Pharmacist pay, clinical interventions and the COVID vaccine saga are issues engaging our readers. Here’s what people have been saying on these topics
Here’s a selection of some recent comments from our readers. We would welcome your contribution to these and other stories
I’ve always wondered what came first the chicken or the egg? Has low wages come about from the amount of discount pharmacies and non owner operated pharmacies or was the opportunity to create a discount non owner operated pharmacy there because of low wages?
An independent owner who runs their pharmacy does no want to earn what an employed pharmacist earns!! ( I can assure you of that!! ). Are we ( I am a guild member btw ) promoting this new pharmacy model?
Great investigative work Megan. For what it’s worth my brother left pharmacy to do medicine when I was still in pharmacy school. He told me how bad things were but I decided to finish my degree anyways.
5 years on, I wholeheartedly regret my decision. I’m now back at uni to study engineering after being used and abused by so many owners and store managers. This decision was definitely not easy but this article has put my mind at ease. It’s pretty clear there is no will or strategy to fix the issue from any professional body.
I just hope early career pharmacists are reading this article and are not wasting their youth in this profession. It’s much easier to change careers in your 20s than 30s or 40s. Find what you are passionate outside of pharmacy and pursue it. Every day wasted in the community pharmacy is a wasted salary in a much better paying and fulfilling job.
Meds Checks over CIs should have been de-funded.
Re: Meds checks. Working in community pharmacy in the past (but no longer), I have experienced that these are just a 2 minute consultation for most pharmacies, rather than spending time to clarify the list of medications that they are actually on.
Or alternatively, owners wanting you to print out the medications they are on in advance, then just hand it to the patient with the claim form and ask them to sign it, plus being expected to do them with only one other (sometimes inexperienced) staff member.
This behaviour smacks of profits over actual care and service for the patients.
Whilst this is hopefully not the case for all pharmacies, the profession has to do better.

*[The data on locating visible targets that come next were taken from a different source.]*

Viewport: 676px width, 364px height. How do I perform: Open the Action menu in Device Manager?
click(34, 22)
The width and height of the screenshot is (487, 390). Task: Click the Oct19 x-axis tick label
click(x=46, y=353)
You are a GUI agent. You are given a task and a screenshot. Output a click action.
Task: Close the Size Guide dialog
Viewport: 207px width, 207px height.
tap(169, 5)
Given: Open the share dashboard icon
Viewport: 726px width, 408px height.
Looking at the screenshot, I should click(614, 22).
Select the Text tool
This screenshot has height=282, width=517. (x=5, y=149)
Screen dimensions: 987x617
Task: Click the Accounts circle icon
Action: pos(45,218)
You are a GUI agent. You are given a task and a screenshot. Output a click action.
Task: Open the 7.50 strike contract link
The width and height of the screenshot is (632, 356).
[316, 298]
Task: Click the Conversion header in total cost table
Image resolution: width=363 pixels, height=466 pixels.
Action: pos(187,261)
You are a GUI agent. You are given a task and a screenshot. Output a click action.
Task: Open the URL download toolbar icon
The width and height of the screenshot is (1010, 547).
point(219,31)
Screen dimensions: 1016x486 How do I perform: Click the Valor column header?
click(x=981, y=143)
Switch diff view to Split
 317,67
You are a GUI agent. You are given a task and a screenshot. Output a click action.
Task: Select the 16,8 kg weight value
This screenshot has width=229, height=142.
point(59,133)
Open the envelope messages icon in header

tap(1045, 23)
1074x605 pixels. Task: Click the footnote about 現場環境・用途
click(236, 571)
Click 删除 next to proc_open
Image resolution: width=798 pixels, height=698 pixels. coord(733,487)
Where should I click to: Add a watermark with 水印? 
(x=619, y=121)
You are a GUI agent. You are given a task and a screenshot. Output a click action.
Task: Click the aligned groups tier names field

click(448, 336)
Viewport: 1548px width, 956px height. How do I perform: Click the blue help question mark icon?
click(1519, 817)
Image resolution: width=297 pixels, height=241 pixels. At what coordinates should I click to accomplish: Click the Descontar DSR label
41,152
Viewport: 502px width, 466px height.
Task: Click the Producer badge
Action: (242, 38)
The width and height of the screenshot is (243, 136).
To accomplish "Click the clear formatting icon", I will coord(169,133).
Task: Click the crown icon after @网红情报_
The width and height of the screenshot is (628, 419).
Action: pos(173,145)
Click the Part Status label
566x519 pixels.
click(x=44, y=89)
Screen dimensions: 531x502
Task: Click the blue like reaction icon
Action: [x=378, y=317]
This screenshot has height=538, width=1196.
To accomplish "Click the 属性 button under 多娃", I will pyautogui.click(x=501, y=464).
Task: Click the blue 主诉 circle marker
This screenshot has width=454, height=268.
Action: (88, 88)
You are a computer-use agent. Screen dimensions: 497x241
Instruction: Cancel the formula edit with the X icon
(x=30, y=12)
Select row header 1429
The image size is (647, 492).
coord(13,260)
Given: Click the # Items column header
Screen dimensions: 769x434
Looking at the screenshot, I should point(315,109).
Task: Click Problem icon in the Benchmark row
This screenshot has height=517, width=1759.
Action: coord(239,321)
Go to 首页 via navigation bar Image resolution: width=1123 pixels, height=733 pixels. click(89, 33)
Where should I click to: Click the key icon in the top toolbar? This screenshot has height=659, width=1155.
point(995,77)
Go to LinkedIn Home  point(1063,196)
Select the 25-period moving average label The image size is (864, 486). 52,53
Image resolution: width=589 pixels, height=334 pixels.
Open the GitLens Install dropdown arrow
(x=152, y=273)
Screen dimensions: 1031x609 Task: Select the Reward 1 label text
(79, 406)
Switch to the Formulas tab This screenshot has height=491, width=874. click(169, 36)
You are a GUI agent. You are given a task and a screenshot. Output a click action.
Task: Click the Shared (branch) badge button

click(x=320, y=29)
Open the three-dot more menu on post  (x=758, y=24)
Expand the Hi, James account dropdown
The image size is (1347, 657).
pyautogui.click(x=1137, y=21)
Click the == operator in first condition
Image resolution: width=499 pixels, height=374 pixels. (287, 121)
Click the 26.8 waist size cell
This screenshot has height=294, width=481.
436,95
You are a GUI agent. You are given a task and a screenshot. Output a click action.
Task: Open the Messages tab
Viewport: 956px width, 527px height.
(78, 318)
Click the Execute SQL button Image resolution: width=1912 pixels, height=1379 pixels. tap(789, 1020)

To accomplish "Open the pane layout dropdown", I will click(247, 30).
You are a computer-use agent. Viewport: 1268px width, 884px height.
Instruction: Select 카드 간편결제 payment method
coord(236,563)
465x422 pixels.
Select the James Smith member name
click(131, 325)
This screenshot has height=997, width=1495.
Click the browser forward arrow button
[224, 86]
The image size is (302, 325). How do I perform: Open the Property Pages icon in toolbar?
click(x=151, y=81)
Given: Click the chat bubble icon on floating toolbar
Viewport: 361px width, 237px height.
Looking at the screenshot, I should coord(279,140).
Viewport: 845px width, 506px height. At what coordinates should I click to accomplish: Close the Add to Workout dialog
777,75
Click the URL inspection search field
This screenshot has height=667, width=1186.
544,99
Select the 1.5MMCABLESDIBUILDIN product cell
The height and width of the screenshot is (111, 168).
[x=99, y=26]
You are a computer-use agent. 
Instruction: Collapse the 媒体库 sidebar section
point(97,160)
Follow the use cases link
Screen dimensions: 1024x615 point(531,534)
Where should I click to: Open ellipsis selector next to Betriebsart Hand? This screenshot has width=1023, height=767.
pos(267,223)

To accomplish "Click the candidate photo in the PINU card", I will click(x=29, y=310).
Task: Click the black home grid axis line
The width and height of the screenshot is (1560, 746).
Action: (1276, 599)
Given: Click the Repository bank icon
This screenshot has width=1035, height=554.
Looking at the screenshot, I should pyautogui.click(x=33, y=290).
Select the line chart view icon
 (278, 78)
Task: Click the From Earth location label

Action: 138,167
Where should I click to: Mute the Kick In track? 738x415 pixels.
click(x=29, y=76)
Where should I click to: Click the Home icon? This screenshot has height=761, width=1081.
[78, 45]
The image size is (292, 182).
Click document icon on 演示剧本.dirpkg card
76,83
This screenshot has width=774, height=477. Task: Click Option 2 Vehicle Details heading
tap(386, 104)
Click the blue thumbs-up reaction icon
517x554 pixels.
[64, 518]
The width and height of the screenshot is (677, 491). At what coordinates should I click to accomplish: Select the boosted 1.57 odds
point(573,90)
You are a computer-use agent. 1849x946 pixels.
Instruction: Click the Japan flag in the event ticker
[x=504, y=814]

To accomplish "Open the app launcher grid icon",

CIs are just as easy to game. There needs to be greater oversight of the provision of all professional services in community pharmacy, including maximum workloads.
Is self-regulation good enough when we’re talking about taxpayer money? I agree wholeheartedly with the principle…. but they won’t solve the problem alone in my opinion.
In order to have durable change for the better, the interests of patients and employee pharmacists need to be better represented, and the oversized influence of pharmacy owners needs to be reigned in. In my opinion.
This is all about a battle over turf and not about patient care.
The Government has been less than transparent about the number of vaccine doses available from CSL. Either there are production problems and /or the Government is stockpiling vaccines.
The problem is that vaccinations will not be complete until the end of 2022 unless the Government improves supply to GPs and brings Pharmacies online quickly. They won’t have Pfizer vaccine until October 2021 for the under 50s.
GPs were treated with contempt by the bureaucrats with only 50 doses a week , just increased to 150 per week. There are 4000 community pharmacies ready to go twiddling their thumbs.
At least Pharmacies can focus on the 17 million flu vaccines over next 2 or 3 months and hope Government comes to their senses about COVOD 19 vaccine.
The politicians promised vaccination by end of October.
The downside is that our borders will remain closed and parts of the economy are still struggling.
Have we let the clowns run this circus??
Yes the trial should be extended to all other jurisdictions in Australia of course, but seriously why do we need a trial?
If your medical condition changes or you combine opioids with some drugs then even taking the prescribed dose of opioids may trigger an OD.
The sensible and equitable way to distribute naloxone is via the PBS and nearly 6000-strong pharmacy network by allowing pharmacists to access the PBS naloxone for their patients without the obstacle of a prescription.
We have capacity to refer people for a PBS script, or provide it OTC… but for all people using opioids on an ongoing basis, they should have access to naloxone.
Think of all the elderly patients with durogesic patches, for instance, who get a chest infection later in the year and never recover… was it pneumonia, or was the opioid having a greater impact on their breathing while they were unwell?
And for those pharmacists who are unsure of whether you should offer naloxone… utilise your RTPM systems (soon to arrive in every state!) – the green/amber/red warning at minimum can help your resolve on whether to offer naloxone, while the actual history in the RTPM system should cement it.